(Stored data)
▬▬▬

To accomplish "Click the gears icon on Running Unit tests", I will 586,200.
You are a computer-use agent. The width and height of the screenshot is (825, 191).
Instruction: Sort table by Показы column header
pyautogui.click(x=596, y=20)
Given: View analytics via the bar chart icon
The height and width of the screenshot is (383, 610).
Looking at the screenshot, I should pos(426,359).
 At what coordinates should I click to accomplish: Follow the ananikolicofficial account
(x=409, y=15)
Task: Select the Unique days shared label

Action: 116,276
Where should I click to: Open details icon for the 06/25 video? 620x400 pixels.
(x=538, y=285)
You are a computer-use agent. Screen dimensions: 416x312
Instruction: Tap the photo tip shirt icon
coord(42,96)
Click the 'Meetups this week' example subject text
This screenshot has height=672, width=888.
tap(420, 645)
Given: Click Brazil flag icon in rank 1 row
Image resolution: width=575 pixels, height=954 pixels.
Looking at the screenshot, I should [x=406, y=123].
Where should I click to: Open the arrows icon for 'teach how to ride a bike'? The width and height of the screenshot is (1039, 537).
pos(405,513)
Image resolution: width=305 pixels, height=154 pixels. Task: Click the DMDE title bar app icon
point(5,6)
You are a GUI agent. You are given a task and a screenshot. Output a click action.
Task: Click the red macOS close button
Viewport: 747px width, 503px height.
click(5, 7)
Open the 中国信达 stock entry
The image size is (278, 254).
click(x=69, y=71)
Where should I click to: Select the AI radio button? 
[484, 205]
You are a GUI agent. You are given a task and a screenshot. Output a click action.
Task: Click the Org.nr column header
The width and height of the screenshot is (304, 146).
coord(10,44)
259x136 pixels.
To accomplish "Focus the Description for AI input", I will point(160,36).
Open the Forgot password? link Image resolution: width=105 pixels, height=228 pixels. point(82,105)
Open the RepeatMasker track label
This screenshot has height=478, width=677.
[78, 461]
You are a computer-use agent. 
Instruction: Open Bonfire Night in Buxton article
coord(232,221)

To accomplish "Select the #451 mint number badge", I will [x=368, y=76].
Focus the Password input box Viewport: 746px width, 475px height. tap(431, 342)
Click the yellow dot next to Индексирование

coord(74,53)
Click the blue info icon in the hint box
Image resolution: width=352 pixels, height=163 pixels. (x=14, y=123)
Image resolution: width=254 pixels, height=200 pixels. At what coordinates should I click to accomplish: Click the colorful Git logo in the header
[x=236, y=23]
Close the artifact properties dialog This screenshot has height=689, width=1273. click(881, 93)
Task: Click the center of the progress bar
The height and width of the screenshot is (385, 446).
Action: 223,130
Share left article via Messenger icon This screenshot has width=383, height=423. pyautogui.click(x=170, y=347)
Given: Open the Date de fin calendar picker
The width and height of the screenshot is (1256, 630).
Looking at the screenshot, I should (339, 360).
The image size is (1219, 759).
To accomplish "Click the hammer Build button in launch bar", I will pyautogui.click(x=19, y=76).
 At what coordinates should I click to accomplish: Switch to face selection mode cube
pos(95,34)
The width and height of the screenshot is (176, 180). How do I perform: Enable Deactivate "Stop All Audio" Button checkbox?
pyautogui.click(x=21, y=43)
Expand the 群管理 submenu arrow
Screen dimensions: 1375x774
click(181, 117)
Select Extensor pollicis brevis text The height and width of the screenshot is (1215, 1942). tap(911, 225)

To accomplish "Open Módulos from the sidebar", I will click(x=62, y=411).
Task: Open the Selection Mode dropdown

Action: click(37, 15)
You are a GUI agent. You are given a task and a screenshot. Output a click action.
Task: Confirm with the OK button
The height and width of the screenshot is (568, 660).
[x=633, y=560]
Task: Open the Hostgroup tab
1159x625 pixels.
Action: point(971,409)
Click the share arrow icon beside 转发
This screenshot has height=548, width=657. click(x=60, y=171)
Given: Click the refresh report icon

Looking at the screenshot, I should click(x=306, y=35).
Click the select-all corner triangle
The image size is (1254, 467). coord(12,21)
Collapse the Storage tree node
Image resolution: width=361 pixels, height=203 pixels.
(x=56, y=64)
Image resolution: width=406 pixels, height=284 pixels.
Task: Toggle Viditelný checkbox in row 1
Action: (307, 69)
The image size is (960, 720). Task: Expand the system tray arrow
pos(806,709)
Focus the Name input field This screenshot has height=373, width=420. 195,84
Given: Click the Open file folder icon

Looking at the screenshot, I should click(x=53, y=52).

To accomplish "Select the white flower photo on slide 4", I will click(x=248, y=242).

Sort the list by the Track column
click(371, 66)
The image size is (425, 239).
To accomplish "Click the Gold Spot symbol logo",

▬▬▬

> [Problem statement]:
From the records above, return each line that includes "computer".

> [Exercise solution]:
You are a computer-use agent. The width and height of the screenshot is (825, 191).
You are a computer-use agent. Screen dimensions: 416x312
You are a computer-use agent. 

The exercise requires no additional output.